Groundhog Day—The Movie and Buddhism

Before we get to that–Saturday April 29 through Monday May 1st, are the last FREE days to download Jumped by a Deadly Cholla on Amazon. Sample here.

Groundhog Day is truly one of our favorite movies. 

Let me explain.

We don’t watch it every year, but we did this February. For those of you (must be a few) who haven’t seen the 1993 film, Phil Connors, a Pittsburgh TV meteorologist, once again must cover the annual prognostication of Punxsutawney Phil, a groundhog in the eponymous town. Supposedly, if Phil (the groundhog, not Connors) sees his shadow on February 2nd, there will be six more weeks of winter.

In simple terms, Connors, played by Bill Murray (another of our favorites), is a jerk. It’s beneath him to do this gig again. He expects to ascend to a national spot soon. He looks down on the cameraman and his producer, played by Andie MacDowell. Spoiler alert—six more weeks of winter are coming, beginning with a blizzard that will force the three to stay in Punxsutawney overnight. A snowstorm that Connors was certain would miss the town.

The following day starts the déjà vu that has made the movie title a meme that more than echoes the French phrase. The bedside radio awakens Connors with the same Sonny and Cher song and byplay between two announcers. It’s Groundhog Day again and again, for days on end. For a while, Connors remains a jerk. He goes through a manipulative phase, depression, and more.

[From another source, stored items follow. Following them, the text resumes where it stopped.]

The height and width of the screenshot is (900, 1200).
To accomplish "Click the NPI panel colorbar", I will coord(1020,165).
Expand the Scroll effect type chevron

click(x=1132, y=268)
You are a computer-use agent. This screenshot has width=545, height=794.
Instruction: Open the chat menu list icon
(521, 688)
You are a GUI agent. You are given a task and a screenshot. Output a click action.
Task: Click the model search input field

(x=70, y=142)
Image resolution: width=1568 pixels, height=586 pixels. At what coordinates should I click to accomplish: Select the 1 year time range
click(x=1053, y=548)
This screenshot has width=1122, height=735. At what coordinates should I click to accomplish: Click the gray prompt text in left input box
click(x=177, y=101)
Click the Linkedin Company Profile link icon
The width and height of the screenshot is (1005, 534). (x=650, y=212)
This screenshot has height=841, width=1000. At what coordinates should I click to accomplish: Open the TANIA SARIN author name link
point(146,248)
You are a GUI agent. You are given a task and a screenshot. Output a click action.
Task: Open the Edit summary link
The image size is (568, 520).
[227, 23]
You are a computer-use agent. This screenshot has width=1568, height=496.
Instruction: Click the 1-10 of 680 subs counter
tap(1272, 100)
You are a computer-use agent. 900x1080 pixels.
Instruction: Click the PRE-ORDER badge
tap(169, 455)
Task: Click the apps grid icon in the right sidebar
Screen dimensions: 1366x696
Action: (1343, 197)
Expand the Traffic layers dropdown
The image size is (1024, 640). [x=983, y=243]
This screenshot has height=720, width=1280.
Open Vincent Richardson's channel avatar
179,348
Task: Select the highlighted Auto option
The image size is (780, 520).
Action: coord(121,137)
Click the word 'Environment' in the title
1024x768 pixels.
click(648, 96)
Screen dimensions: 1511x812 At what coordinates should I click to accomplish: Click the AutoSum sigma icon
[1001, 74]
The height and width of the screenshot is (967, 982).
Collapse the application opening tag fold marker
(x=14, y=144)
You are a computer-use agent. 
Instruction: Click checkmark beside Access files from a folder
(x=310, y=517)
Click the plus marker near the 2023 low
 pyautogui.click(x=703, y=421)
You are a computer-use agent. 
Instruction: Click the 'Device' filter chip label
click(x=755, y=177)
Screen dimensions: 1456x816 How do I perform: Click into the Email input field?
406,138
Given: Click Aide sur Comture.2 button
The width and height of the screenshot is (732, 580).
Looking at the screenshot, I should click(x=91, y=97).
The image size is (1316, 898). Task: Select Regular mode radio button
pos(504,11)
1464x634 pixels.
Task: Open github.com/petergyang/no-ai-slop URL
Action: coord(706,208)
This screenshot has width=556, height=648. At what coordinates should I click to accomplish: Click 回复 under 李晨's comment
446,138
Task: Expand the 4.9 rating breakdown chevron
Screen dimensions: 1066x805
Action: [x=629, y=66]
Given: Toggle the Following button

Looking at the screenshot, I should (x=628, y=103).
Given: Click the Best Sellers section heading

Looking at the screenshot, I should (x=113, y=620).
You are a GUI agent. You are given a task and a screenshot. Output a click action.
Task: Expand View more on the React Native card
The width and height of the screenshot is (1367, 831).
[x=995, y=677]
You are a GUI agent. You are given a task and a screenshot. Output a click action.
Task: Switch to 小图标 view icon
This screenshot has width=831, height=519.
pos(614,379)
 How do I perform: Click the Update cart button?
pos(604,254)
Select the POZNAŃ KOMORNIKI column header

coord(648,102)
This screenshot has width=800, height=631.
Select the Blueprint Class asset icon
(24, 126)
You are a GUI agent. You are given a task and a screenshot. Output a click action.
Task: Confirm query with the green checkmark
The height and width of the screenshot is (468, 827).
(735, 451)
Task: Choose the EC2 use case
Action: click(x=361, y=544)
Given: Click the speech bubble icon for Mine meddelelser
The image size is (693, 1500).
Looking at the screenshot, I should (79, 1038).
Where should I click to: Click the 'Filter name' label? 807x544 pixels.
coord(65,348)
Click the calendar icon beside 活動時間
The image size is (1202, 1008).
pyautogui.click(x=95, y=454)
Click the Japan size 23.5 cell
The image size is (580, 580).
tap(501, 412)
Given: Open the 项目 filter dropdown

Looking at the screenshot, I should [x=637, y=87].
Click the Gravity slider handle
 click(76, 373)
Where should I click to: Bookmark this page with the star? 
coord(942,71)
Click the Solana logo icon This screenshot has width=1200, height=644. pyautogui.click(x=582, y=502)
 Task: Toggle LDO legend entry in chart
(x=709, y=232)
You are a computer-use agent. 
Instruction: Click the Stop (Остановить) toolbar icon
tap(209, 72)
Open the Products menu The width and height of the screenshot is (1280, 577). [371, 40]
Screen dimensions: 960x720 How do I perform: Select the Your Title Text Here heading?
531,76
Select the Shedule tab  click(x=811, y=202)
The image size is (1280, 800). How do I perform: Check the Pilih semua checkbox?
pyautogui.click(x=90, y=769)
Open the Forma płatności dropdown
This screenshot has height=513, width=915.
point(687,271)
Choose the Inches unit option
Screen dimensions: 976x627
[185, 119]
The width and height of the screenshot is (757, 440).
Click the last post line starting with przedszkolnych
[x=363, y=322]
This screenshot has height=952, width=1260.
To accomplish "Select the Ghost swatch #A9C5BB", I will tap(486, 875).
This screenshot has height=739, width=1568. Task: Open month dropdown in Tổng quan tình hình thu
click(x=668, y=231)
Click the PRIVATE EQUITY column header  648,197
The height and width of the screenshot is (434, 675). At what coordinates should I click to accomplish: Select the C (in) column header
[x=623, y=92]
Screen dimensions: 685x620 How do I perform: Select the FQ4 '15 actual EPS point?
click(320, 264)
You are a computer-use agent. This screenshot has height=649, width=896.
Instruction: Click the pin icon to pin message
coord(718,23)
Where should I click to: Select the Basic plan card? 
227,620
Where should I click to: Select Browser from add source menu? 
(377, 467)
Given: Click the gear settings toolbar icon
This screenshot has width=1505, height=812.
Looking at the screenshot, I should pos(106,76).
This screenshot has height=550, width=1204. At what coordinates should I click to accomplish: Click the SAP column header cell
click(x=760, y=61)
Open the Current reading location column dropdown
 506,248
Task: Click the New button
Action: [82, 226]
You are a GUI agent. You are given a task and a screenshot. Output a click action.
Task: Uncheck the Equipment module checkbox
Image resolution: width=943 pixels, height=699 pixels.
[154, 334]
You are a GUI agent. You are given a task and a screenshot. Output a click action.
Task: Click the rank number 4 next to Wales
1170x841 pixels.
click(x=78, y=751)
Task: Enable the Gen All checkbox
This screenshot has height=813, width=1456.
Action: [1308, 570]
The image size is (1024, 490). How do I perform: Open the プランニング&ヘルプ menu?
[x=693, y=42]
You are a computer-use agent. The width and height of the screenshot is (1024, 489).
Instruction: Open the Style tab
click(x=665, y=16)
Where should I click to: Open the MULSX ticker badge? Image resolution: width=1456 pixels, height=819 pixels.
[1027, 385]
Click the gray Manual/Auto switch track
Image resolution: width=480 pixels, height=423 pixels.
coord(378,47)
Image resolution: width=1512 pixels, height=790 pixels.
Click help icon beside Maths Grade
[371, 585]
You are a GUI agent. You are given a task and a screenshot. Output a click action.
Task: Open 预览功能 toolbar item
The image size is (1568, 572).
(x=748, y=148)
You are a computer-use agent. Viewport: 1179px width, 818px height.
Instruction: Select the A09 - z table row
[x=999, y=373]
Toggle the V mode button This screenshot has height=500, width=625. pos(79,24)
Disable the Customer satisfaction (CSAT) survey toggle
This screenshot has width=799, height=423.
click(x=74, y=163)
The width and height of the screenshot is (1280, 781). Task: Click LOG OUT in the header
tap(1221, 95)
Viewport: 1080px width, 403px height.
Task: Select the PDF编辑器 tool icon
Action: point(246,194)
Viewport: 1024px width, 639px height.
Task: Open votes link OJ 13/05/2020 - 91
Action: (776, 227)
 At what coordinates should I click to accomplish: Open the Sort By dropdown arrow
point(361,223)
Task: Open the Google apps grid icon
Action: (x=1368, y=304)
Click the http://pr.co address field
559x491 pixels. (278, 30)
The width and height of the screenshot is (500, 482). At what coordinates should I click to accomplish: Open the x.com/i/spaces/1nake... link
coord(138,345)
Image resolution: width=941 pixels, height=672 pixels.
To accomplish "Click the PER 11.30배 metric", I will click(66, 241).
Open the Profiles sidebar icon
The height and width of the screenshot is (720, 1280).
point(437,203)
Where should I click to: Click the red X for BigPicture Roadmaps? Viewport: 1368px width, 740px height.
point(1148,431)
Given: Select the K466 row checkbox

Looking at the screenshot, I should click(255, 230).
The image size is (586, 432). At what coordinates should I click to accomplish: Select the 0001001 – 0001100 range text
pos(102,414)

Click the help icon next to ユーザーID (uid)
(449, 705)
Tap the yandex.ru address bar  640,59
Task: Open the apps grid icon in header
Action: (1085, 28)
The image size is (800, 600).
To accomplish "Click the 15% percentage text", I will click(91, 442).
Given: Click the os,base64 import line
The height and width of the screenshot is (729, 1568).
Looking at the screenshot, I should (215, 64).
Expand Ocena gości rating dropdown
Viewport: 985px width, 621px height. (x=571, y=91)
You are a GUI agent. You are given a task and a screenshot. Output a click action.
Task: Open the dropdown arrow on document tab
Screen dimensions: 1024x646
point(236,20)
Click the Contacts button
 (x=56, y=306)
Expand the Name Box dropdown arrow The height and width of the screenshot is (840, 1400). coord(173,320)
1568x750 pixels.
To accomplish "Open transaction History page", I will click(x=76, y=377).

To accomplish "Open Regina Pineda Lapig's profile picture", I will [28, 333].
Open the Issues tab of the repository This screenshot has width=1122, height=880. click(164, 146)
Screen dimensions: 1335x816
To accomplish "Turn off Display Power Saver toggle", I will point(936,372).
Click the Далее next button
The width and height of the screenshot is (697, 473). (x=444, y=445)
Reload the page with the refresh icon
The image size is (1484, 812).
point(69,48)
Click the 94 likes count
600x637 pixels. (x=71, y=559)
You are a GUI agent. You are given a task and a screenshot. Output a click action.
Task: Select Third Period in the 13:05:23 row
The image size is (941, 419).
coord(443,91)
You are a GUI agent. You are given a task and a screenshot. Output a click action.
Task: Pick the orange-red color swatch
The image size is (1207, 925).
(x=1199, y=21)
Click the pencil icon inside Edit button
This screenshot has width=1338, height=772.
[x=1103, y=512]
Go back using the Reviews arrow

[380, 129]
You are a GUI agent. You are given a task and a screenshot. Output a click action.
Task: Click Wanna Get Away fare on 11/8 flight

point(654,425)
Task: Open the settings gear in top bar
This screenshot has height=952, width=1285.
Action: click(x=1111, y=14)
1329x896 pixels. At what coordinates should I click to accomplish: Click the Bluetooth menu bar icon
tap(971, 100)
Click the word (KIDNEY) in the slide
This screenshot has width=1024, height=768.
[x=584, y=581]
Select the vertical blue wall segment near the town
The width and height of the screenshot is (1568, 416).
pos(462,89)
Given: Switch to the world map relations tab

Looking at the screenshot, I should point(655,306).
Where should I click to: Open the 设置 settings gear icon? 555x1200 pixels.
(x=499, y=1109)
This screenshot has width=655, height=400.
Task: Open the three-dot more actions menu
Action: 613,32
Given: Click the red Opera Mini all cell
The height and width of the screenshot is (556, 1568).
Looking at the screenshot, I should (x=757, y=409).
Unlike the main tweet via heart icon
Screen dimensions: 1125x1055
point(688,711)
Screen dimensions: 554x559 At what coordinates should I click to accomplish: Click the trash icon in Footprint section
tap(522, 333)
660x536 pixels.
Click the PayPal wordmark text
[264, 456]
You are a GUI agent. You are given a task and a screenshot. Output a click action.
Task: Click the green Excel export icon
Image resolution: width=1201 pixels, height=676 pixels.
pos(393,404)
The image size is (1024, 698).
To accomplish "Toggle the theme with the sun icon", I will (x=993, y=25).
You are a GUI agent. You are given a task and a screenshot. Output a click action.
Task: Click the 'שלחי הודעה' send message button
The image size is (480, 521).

Ultimately, he becomes a kinder, compassionate man. The transformation illustrates what we Buddhists call “human revolution.” It’s a core principle of the Soka Gakkai—a Buddhist lay organization with 12 million members in 192 countries and territories. The phrase means changing one’s character for the better. It happens through engaging the Buddha nature we all have within. Compare Connors to George Bailey’s best version in It’s a Wonderful Life. Neither made their revolution of character through Buddhism. My wife and I have been members for forty-plus years, with excellent results—too many to relate here.

In real life (IRL for younger readers), Bill Murray reportedly is a jerk on movie sets—like some characters he played but eventually changed for the better. Consider the protagonists he portrayed in Groundhog Day and Scrooged. But it’s the illustration of human revolution that we cherish. Instead of blaming one’s circumstances or life on their the work or home environment (or birth, family, etc.), the Buddhist accepts that causes one made currently or in the past that produce misfortune (negative karma).

When we watched the Blu-ray this year, we viewed the bonus features for the first time. In one, Harold Ramis reported receiving countless letters from Buddhists about how much it reflected their practice—likewise, Jesuits and people of other faiths. A spiritual film, they all said. That wasn’t part of the script; it just turned out that way.

2 thoughts on “Groundhog Day—The Movie and Buddhism

  1. Interesting observation. I don’t know if I’ll call it Buddhism, but certainly people can have life changing experiences that wake them and change them for the better too. Perhaps then there’s a little Buddha in everyone’s nature. 🙂

    1. Thanks, Deb! The odd thing is that after watching this so many times, we checked out the bonus features–with the Harold Ramis commentary that a variety of people having expressed their viewed Groundhog Day as a spiritual movie.